■ Exercise prompt ■
Show all lines from the data that include the word "Toggle".

■ Source data ■
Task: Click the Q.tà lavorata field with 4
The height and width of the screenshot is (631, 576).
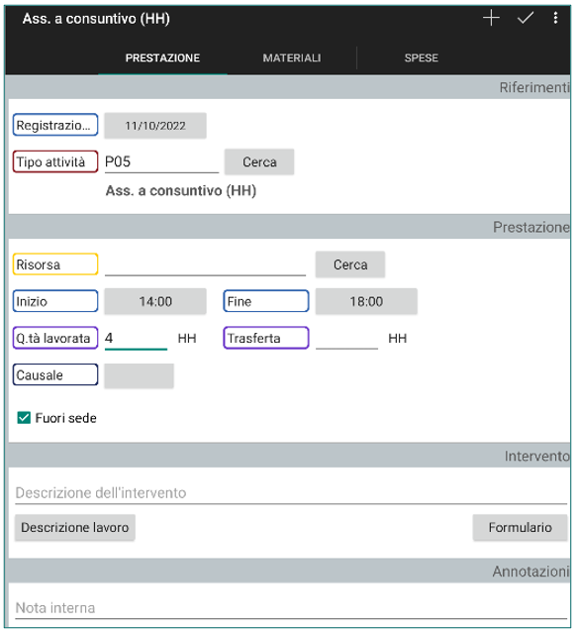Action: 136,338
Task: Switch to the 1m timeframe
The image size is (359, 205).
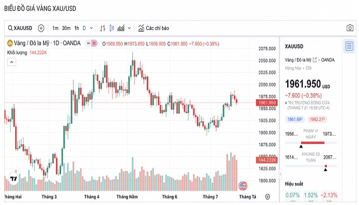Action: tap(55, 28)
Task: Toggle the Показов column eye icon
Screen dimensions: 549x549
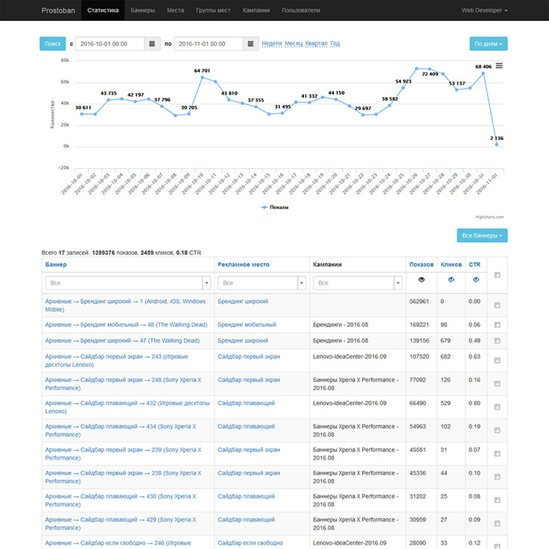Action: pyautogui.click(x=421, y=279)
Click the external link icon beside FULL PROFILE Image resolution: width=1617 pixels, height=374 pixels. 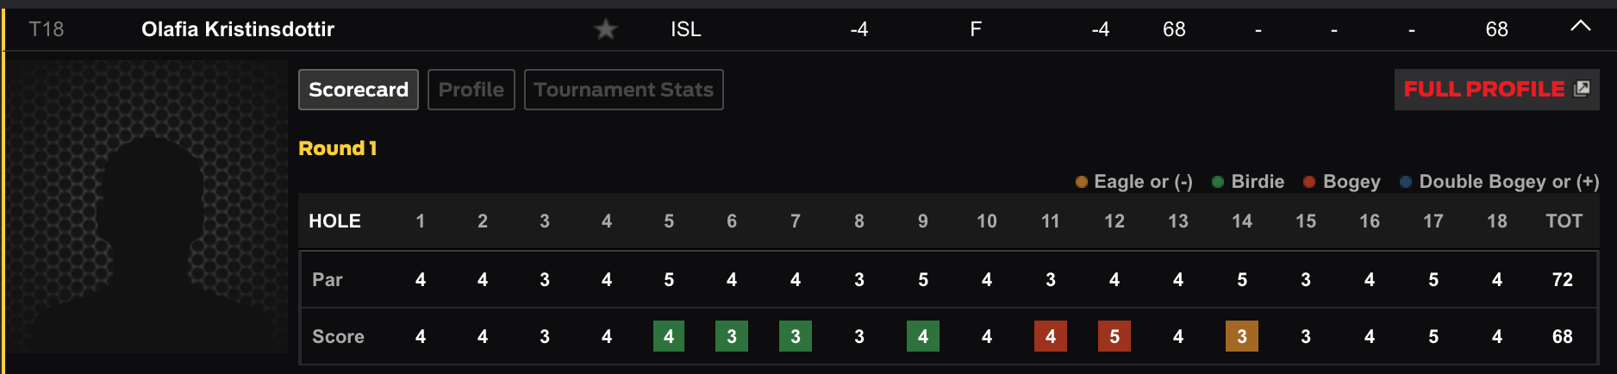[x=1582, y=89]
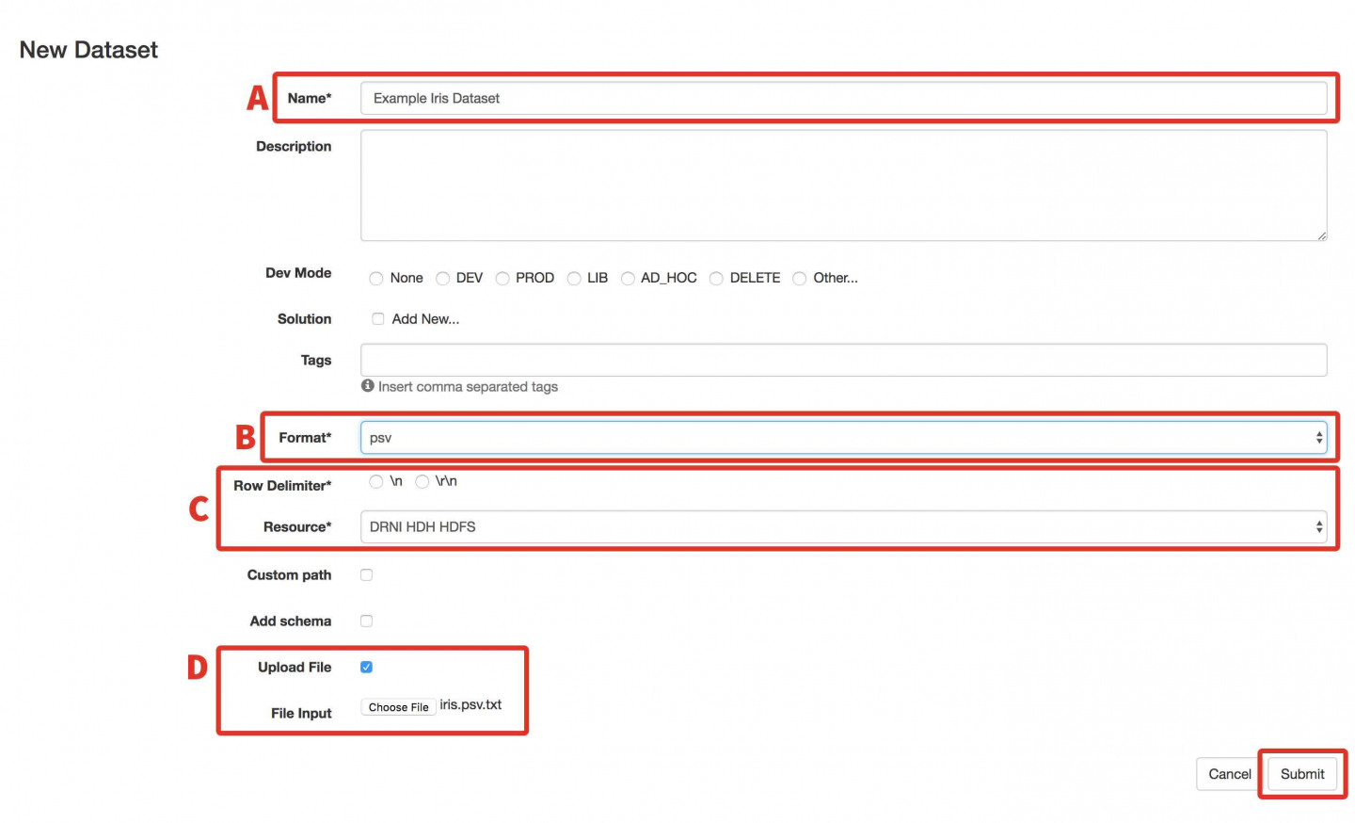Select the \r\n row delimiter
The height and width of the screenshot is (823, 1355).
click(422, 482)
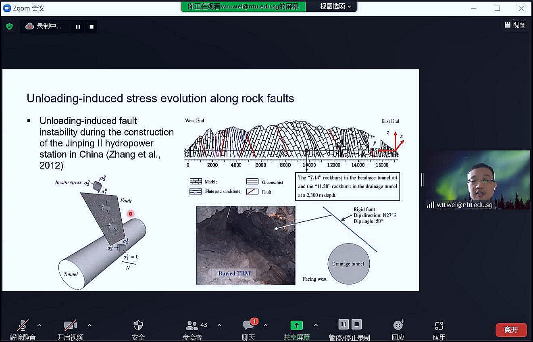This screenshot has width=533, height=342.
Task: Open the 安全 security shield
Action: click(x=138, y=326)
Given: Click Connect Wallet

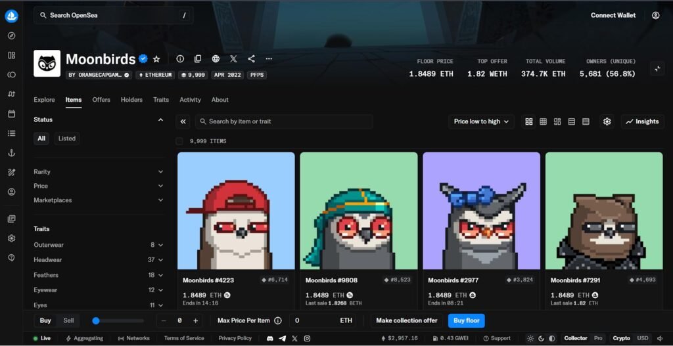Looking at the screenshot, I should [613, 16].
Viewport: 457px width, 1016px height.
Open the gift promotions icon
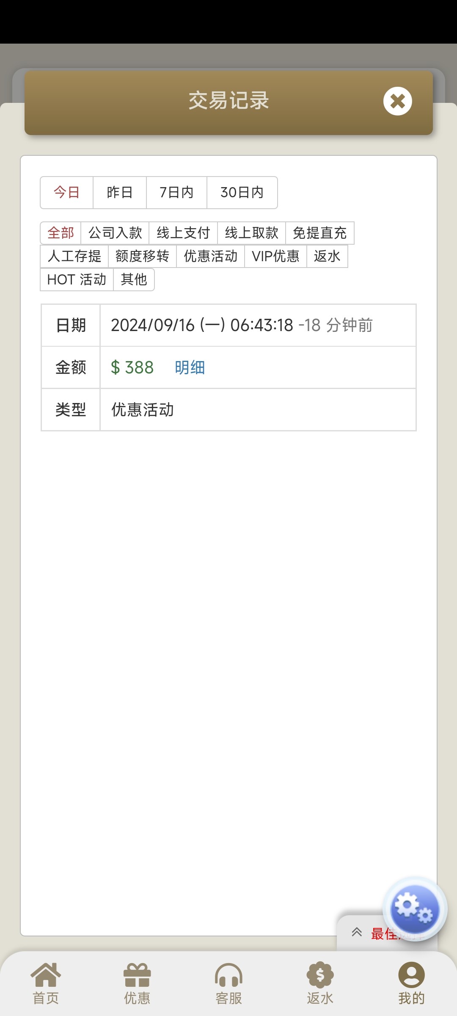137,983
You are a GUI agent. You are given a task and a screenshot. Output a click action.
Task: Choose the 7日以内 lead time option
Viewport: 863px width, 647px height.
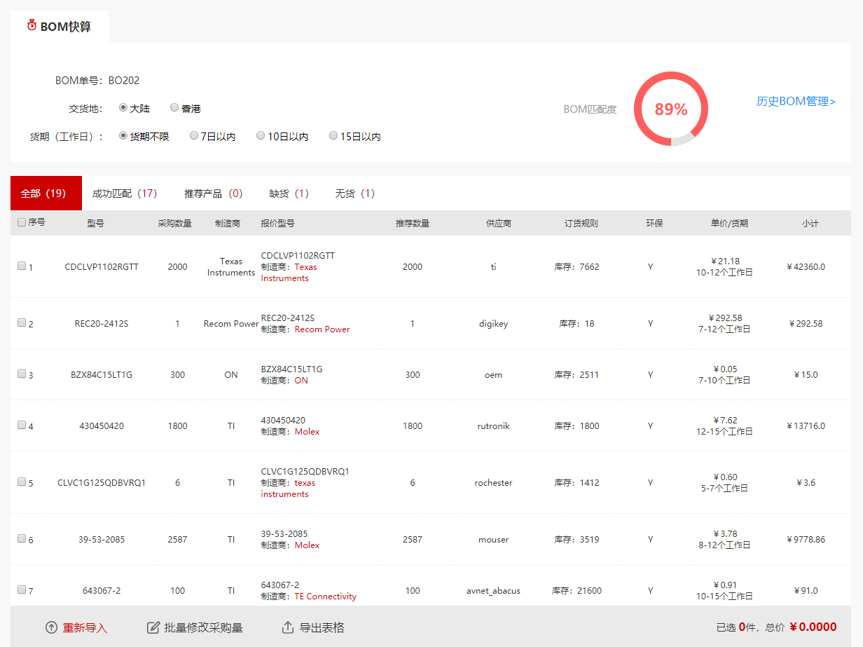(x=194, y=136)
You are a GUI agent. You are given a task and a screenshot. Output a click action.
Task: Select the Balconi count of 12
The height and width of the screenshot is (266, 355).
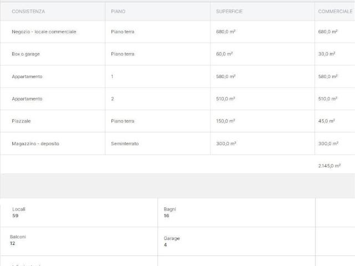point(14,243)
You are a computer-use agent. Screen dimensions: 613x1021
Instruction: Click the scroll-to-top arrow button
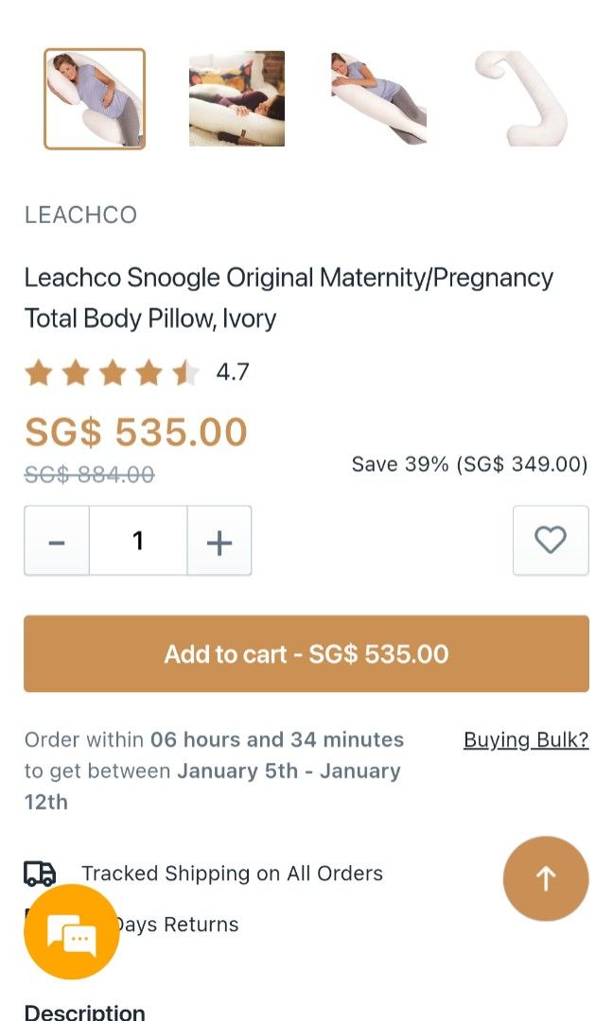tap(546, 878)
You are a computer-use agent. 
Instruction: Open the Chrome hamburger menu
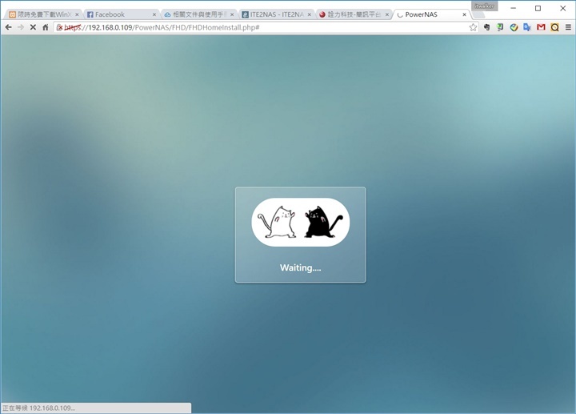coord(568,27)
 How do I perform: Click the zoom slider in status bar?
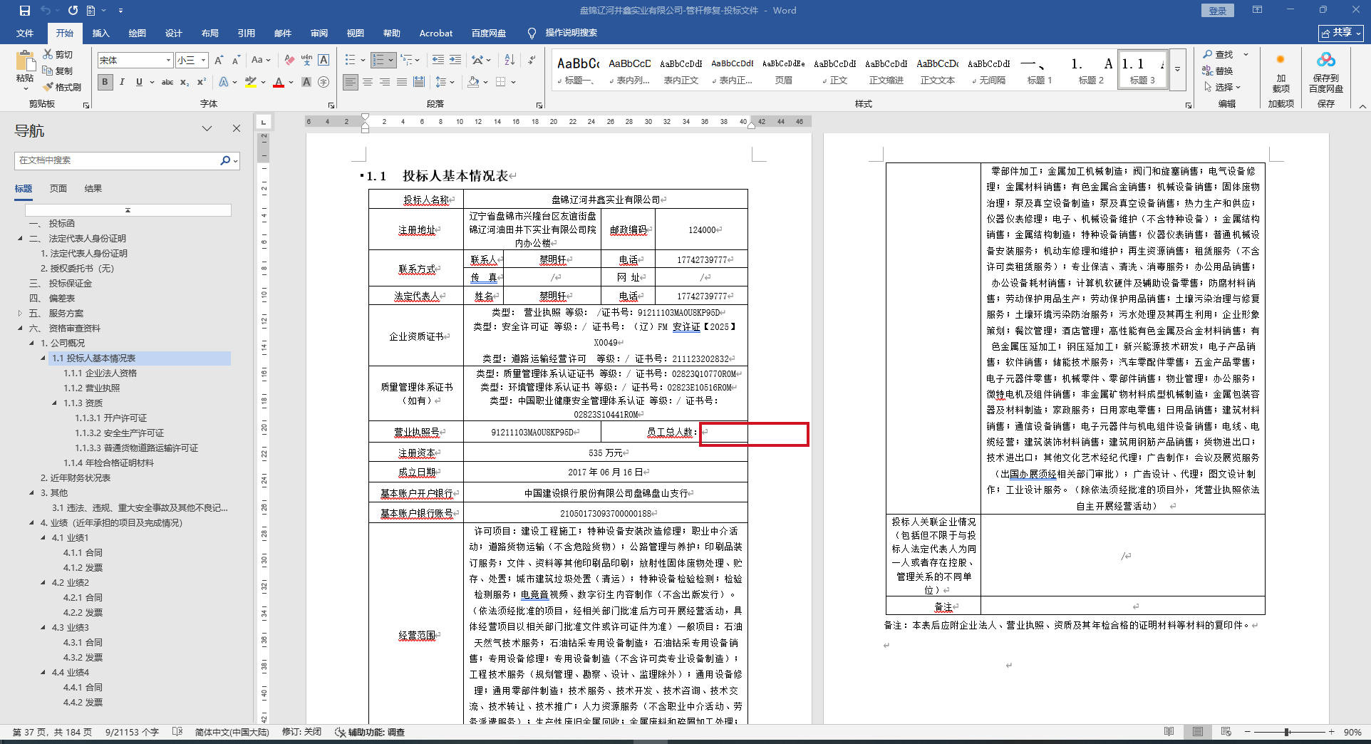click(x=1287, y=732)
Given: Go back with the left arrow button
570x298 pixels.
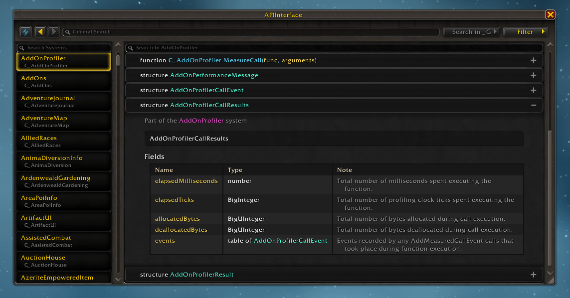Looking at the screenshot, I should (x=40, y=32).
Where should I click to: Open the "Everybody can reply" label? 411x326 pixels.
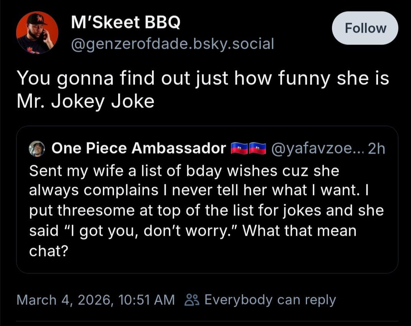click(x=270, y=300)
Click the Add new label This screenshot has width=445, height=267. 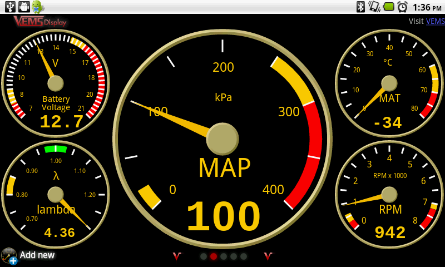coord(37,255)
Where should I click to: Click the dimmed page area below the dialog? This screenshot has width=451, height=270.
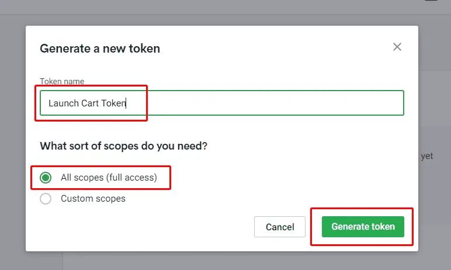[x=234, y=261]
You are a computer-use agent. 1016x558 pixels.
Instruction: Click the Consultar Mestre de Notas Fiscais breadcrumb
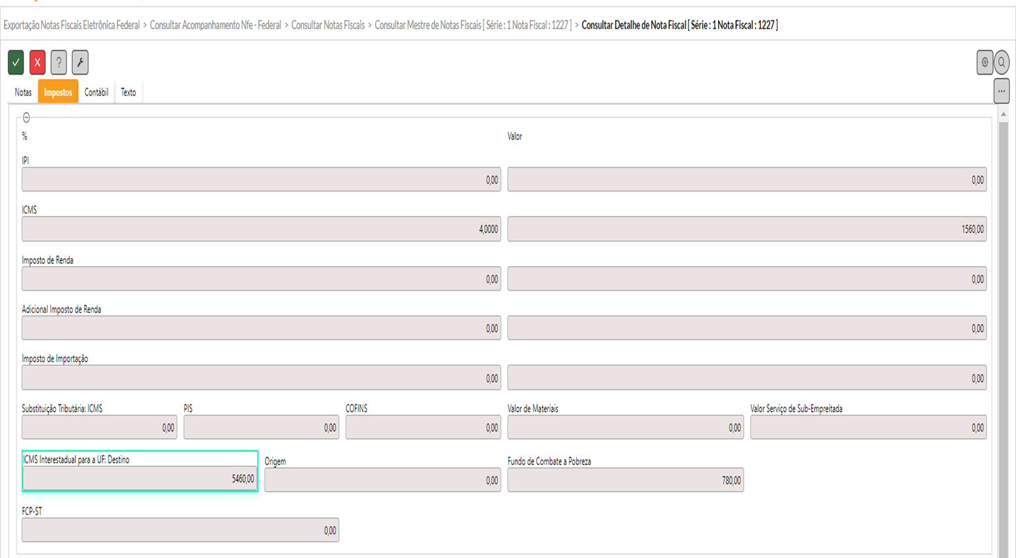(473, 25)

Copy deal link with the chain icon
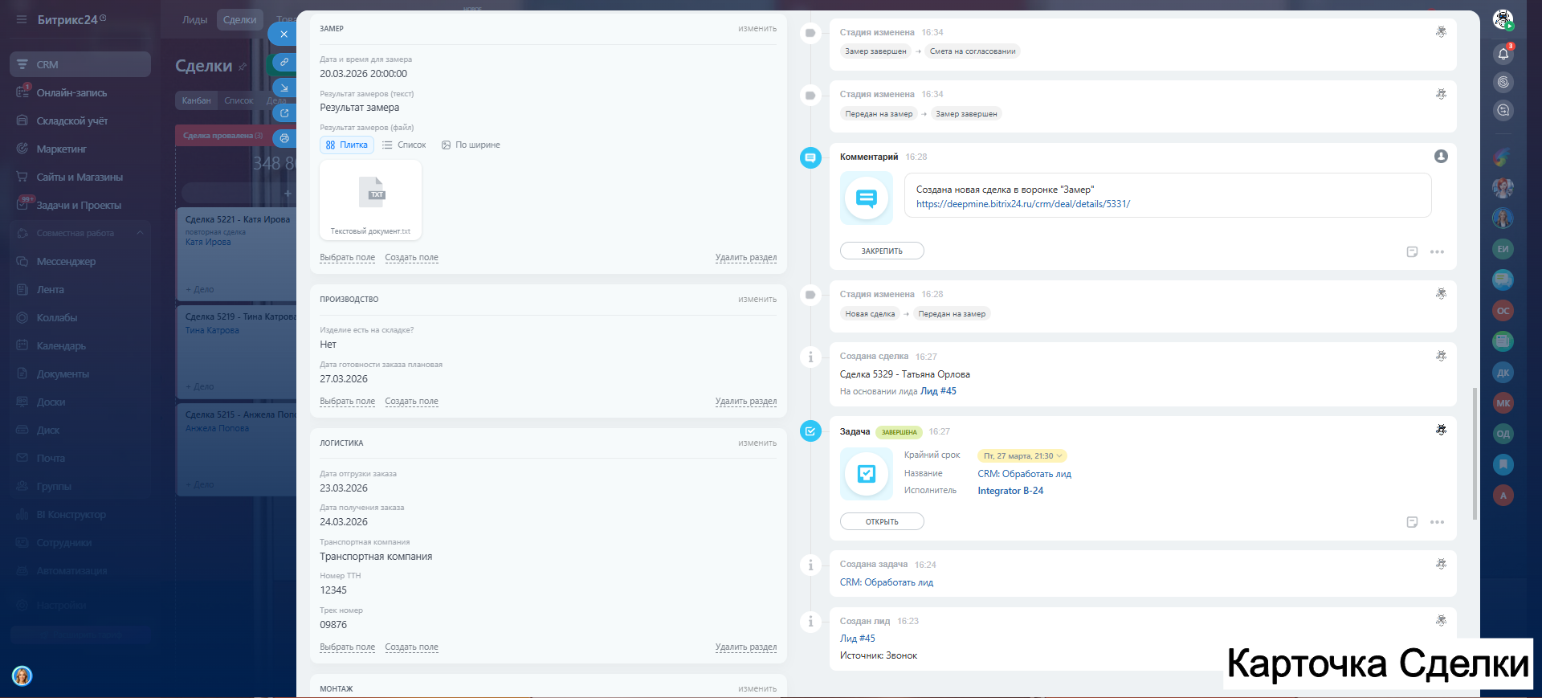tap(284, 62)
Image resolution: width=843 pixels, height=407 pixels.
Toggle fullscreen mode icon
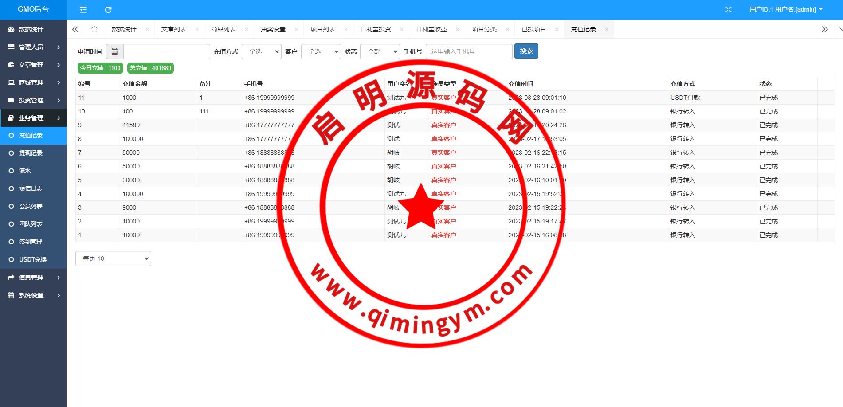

■ Finished exercise ■
Task: Toggle the Показов column eye icon
Toggle fullscreen mode icon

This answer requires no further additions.